In an era in which time and cost-benefit ratios are a vital component of physician behavior, assessing adults for tobacco use and providing tobacco cessation counseling rank second only to childhood immunizations in clinically preventable burden and cost-effectiveness.
29 [
Clinically preventable burden (CPB) refers to the proportion of disease and injury prevented by the clinical preventable service in usual practice if the service were delivered to 100% of the target population at recommended intervals. Clinically preventable burden is the product of the burden of disease targeted by the service and the effectiveness of the service measured as a percentage of burden reduced.] Based on surveys of osteopathic and allopathic tobacco dependency curricula, this priority has not been understood, appreciated, or implemented.
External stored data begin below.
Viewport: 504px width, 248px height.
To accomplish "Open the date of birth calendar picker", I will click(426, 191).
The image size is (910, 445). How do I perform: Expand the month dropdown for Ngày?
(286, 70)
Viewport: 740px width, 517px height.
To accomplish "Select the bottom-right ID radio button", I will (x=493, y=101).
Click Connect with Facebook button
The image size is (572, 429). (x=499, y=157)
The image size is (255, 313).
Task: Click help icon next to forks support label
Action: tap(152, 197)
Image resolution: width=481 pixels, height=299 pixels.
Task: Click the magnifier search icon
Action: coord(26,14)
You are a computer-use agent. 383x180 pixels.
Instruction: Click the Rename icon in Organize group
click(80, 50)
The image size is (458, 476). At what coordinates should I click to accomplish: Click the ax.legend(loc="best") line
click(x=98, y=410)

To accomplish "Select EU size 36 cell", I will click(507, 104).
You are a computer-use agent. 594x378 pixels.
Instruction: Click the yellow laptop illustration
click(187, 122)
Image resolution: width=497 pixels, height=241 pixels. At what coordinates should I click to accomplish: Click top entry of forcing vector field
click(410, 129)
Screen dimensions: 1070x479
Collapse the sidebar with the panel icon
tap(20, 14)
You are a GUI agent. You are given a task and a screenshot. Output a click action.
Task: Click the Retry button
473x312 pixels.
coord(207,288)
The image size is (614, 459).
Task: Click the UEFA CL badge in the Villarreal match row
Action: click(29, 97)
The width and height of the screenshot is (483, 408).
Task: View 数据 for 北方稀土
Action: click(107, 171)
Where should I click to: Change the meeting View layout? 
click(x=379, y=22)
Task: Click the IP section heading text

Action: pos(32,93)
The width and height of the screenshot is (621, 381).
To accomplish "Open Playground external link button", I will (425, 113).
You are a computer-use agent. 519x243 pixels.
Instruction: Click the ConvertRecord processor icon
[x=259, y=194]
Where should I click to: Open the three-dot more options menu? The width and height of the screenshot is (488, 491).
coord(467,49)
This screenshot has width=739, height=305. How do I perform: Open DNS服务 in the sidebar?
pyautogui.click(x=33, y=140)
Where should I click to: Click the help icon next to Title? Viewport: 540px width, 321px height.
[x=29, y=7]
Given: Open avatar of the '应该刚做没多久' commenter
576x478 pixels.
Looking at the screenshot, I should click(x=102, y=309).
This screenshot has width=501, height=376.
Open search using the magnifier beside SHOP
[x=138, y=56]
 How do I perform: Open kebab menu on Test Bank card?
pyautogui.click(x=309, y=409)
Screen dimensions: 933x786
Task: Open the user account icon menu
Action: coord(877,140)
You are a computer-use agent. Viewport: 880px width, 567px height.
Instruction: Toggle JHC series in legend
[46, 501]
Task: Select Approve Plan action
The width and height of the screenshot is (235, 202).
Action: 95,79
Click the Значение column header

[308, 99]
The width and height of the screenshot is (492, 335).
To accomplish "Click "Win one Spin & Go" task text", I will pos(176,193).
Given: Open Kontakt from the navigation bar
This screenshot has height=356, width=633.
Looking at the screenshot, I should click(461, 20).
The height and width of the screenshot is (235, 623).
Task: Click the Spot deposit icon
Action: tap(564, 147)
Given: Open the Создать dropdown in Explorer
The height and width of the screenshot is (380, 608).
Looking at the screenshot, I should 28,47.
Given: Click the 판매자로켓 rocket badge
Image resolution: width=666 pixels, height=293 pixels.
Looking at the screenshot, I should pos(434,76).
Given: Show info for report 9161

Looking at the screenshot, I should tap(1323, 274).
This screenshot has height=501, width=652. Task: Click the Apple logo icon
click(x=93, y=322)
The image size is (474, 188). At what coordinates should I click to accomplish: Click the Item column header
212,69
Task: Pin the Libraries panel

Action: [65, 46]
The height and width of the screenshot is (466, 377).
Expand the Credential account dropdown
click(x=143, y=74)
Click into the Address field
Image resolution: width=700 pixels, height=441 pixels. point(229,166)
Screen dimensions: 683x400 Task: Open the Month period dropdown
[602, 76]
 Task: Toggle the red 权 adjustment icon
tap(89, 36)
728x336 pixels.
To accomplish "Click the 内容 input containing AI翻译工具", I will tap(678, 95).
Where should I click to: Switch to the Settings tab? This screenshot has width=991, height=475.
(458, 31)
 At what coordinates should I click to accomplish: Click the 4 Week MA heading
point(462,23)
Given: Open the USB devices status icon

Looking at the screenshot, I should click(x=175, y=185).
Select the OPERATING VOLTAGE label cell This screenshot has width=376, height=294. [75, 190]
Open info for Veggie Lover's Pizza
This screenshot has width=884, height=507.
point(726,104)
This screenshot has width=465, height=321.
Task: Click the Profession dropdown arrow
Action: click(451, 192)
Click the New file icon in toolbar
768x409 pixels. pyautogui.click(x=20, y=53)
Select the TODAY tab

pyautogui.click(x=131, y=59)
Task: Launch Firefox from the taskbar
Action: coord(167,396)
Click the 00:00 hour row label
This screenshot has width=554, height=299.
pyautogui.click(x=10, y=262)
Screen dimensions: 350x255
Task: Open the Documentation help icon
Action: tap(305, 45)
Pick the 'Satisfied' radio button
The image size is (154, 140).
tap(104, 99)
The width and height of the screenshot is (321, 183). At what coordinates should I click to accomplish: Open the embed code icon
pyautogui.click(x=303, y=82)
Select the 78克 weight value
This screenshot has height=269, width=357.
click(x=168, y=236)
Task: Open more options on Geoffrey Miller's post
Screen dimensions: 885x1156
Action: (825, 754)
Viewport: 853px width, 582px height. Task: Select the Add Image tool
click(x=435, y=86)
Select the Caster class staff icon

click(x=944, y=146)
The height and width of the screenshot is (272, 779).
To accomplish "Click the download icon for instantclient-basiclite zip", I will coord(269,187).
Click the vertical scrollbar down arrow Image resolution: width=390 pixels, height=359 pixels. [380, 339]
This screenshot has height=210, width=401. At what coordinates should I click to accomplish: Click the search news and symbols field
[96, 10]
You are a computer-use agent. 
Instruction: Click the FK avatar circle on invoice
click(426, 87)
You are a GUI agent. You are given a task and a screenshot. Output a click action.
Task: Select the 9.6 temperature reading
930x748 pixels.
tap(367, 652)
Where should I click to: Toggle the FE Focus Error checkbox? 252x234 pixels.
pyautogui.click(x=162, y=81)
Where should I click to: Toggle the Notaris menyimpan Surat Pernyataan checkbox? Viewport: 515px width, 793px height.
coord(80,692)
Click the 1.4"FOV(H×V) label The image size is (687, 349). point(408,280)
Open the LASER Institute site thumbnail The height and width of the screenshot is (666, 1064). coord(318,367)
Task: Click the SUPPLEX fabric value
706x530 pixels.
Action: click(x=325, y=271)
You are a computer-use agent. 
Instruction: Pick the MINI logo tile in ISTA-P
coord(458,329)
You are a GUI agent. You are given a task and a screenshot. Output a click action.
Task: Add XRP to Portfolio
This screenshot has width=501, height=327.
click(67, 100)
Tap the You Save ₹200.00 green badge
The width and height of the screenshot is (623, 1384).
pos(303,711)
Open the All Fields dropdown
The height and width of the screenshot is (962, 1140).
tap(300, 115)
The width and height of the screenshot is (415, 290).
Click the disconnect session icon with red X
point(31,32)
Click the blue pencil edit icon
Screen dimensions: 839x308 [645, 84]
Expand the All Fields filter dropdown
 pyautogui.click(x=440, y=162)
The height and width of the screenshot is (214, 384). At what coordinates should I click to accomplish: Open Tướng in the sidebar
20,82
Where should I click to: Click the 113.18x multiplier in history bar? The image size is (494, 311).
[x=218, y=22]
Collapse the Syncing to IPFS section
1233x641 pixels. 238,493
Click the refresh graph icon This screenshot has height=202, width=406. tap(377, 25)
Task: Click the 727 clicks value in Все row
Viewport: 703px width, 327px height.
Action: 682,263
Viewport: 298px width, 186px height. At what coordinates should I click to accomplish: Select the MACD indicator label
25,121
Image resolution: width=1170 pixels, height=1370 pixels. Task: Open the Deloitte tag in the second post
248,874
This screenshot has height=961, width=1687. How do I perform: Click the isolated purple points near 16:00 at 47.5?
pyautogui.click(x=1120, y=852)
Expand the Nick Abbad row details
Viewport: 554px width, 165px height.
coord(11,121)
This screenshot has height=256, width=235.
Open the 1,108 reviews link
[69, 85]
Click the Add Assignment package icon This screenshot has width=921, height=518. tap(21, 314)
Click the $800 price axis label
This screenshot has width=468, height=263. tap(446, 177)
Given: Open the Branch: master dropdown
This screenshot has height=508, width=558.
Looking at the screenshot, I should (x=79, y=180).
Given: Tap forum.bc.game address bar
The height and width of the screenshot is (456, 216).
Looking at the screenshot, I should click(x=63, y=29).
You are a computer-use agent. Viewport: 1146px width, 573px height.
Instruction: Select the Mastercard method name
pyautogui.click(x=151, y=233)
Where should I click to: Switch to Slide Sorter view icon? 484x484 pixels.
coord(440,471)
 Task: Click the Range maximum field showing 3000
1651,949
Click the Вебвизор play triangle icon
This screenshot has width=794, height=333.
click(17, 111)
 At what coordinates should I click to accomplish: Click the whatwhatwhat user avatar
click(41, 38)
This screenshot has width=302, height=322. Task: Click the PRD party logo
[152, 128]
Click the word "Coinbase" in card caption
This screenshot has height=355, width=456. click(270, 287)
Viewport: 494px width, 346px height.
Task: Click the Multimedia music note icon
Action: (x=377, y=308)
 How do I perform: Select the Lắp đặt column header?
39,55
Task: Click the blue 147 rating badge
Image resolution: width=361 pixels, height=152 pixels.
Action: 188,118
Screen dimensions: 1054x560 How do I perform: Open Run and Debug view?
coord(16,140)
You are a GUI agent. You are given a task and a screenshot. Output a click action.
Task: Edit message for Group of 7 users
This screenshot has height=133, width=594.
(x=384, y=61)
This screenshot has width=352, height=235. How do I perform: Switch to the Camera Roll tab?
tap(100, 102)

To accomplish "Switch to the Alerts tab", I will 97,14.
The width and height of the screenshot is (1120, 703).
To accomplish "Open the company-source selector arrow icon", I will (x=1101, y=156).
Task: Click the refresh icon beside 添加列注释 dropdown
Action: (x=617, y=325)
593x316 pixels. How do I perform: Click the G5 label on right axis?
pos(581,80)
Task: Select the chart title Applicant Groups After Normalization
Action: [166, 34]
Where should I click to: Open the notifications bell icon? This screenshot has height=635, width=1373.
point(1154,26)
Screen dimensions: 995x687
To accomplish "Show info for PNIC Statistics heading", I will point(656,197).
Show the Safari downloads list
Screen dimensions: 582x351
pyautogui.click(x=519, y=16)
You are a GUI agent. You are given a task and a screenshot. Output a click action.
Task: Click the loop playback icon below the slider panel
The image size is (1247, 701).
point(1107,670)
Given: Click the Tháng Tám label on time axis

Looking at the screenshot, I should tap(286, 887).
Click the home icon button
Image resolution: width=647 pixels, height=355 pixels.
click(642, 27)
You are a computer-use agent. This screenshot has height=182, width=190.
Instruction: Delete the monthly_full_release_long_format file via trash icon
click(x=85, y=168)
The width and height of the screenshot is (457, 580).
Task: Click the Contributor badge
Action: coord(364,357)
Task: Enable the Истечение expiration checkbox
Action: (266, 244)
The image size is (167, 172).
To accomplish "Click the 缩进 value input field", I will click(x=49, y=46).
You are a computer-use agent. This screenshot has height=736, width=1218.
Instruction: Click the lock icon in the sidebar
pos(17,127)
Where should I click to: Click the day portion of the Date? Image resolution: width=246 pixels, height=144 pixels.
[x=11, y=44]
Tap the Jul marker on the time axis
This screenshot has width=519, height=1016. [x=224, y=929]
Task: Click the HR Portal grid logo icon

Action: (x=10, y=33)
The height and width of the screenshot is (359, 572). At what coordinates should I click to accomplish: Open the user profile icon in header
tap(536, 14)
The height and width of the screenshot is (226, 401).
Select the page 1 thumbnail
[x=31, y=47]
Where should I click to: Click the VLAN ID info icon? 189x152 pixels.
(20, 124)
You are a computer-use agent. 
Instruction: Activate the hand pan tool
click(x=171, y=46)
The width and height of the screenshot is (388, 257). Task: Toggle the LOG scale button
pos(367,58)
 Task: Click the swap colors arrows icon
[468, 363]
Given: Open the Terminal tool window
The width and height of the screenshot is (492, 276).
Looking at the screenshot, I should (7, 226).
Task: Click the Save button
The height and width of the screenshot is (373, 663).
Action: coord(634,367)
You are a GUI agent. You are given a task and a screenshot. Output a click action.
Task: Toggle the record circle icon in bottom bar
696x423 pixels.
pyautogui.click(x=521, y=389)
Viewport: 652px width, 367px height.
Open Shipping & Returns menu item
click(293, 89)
Finally, we recommend monitoring the trends in undergraduate tobacco dependence education every 3 to 5 years in osteopathic and allopathic medical schools to assess the progress toward compliance with published national recommendations based on evidence-based guidelines.
In an article titled “Tackling Tobacco in the 21st Century,”
29 several key points were made. Lim recognizes that, “Physicians in training bear special responsibility to fight tobacco use within their generation.” He suggests, “One strategy deserving greater attention from medical educators is tobacco cessation.” We could not agree more. Our study suggests that undergraduate osteopathic and allopathic medical education have a long way to go in teaching tobacco dependency intervention. To address the nation's greatest public health threat, all levels of physician training must focus on combining competent faculty with effective teaching techniques and effective curriculum materials.